Pubblichiamo la riflessione del prof. Luigi D'Andrea, ordinario di Diritto Costituzionale all'Università degli Studi di Messina
Nel corso degli ultimi giorni, sembra che si siano compiuti passi assai significativi, forse decisivi, in direzione di una incisiva riforma della seconda Camera (cioè della c.d. “Camera alta” , insomma del Senato della Repubblica).
Sull’esigenza istituzionale – o almeno sull’opportunità politico-istituzionale … – di procedere ad una revisione dell’assetto vigente del bicameralismo è venuta maturando una (almeno sulla carta …) larghissima condivisione, sia tra le forze politiche, sia tra i commentatori delle vicende pubbliche del nostro Paese; meno ampio si presenta l’accordo sulle scelte normative da adottare al fine di delineare positivamente il nuovo volto del Senato.

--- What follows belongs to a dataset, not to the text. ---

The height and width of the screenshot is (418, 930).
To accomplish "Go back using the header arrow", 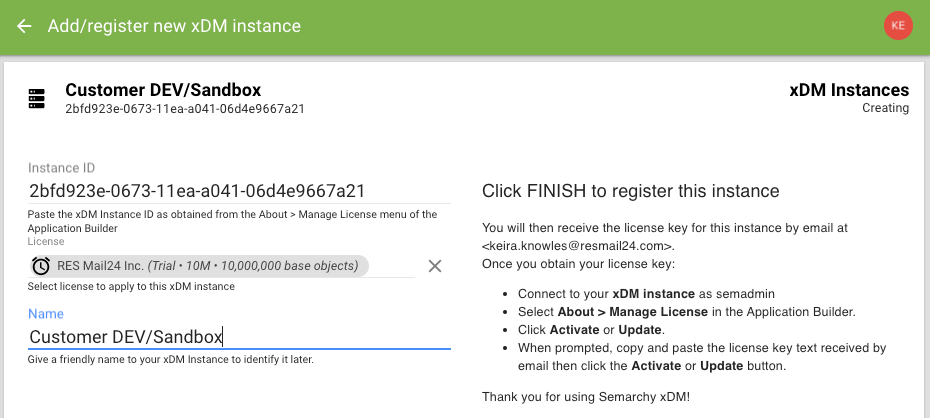I will [24, 26].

In buona sintesi, vi è un ampio accordo in ordine al superamento di un’organizzazione parlamentare caratterizzata da un bicameralismo perfetto, cioè dalla presenza di due Assemblee rappresentative dotate degli stessi poteri, tanto con riferimento alla funzione legislativa, quanto rispetto alle attività di indirizzo, controllo ed informazione (dalle quali, si badi, in larga misura dipende la forza politico-istituzionale dei Parlamenti contemporanei). Più precisamente, appare necessario semplificare il circuito del rapporto fiduciario, mantenendo in capo alla sola Camera dei deputati il potere di sfiduciare il Governo, che dunque soltanto rispetto a tale Assemblea rimarrebbe politicamente responsabile. Una simile, tutt’altro che irrilevante, innovazione risulta particolarmente raccomandabile, in quanto la – inedita, nella storia politica italiana – instabilità, per non dire volatilità, recentemente acquisita dal corpo elettorale rende tutt’altro che impossibile la formazione di Assemblee rappresentative diversamente orientate, e di conseguenza ardua (o affatto impossibile) la determinazione della stessa maggioranza politica in seno alle due Camere; con quale esito per la governabilità del Paese, non è certo difficile comprendere …
Più articolate si presentano le posizioni dei partiti e degli analisti rispetto alla questione della composizione del Senato e delle sue specifiche competenze. Naturalmente, l’uno e l’altro ordine di problemi (la struttura dell’organo e la sue funzioni) dipendono dal ruolo complessivo che ad esso si intende assegnare. La riforma in esame, riprendendo tesi già avanzate in Assemblea costituente (e segnatamente da deputati militanti nelle file della Democrazia cristiana, come Costantino Mortati), intende caratterizzare il Senato come “Camera delle autonomie locali”, vale a dire come il “luogo” nel quale, in seno al Parlamento nazionale, deputati rappresentanti degli enti locali possano fare valere le istanze delle autonomie territoriali per coordinarle con quelle delle altre sede autonomistiche e con quelle dello Stato nazionale: secondo l’ultima versione dell’accordo stretto qualche giorno addietro, nel Senato riformato, composto da un centinaio di membri, siederebbero circa ¼ di sindaci (dunque, una ventina), e ¾ di rappresentanti regionali, oltre ad un piccolo numero di senatori di nomina presidenziale scelti nella società civile. Una simile ipotesi, che si avvicina a figure già esistenti in altri ordinamenti (particolarmente al Bundesrat tedesco), mi pare possa essere accolta positivamente: in un sistema caratterizzato dal pluralismo territoriale, è davvero preziosa una sede parlamentare di raccordo tra diversi livelli di governo. Semmai può osservarsi che sarebbe preferibile, appunto sulla scorta dei modelli stranieri ben sperimentati, muovere con più decisione in direzione di uno stretto rapporto parlamentare con le sole Regioni, configurando perciò la seconda Camera come uno strumento di dialogo tra enti dotati delle funzione legislativa (lo Stato e appunto le Regioni), e dunque come una “Camera delle Regioni”.
Ancora bisognosa di una attenta riflessione si presenta la questione del patrimonio funzionale del Senato riformato: nei progetti fin qui proposti, ad esso si attribuiscono competenze legislative (le leggi costituzionali ed elettorali restano bicamerali, le altre possono essere riesaminate entro 30 giorni dalla Camera su richiesta di una forte minoranza di senatori), in ordine ai rapporti con l’Unione europea, all’elezione del Presidente della Repubblica, di consiglieri del C.S.M. e di giudici costituzionali, oltre a compiti di controllo e garanzia. Questioni complesse: basti qui, in conclusione, osservare che le funzioni assegnate al senato devono risultare congrue a quel ruolo di raccordo tra Stato ed autonomie territoriali che rappresenta la stessa ragion d’essere della seconda Camera.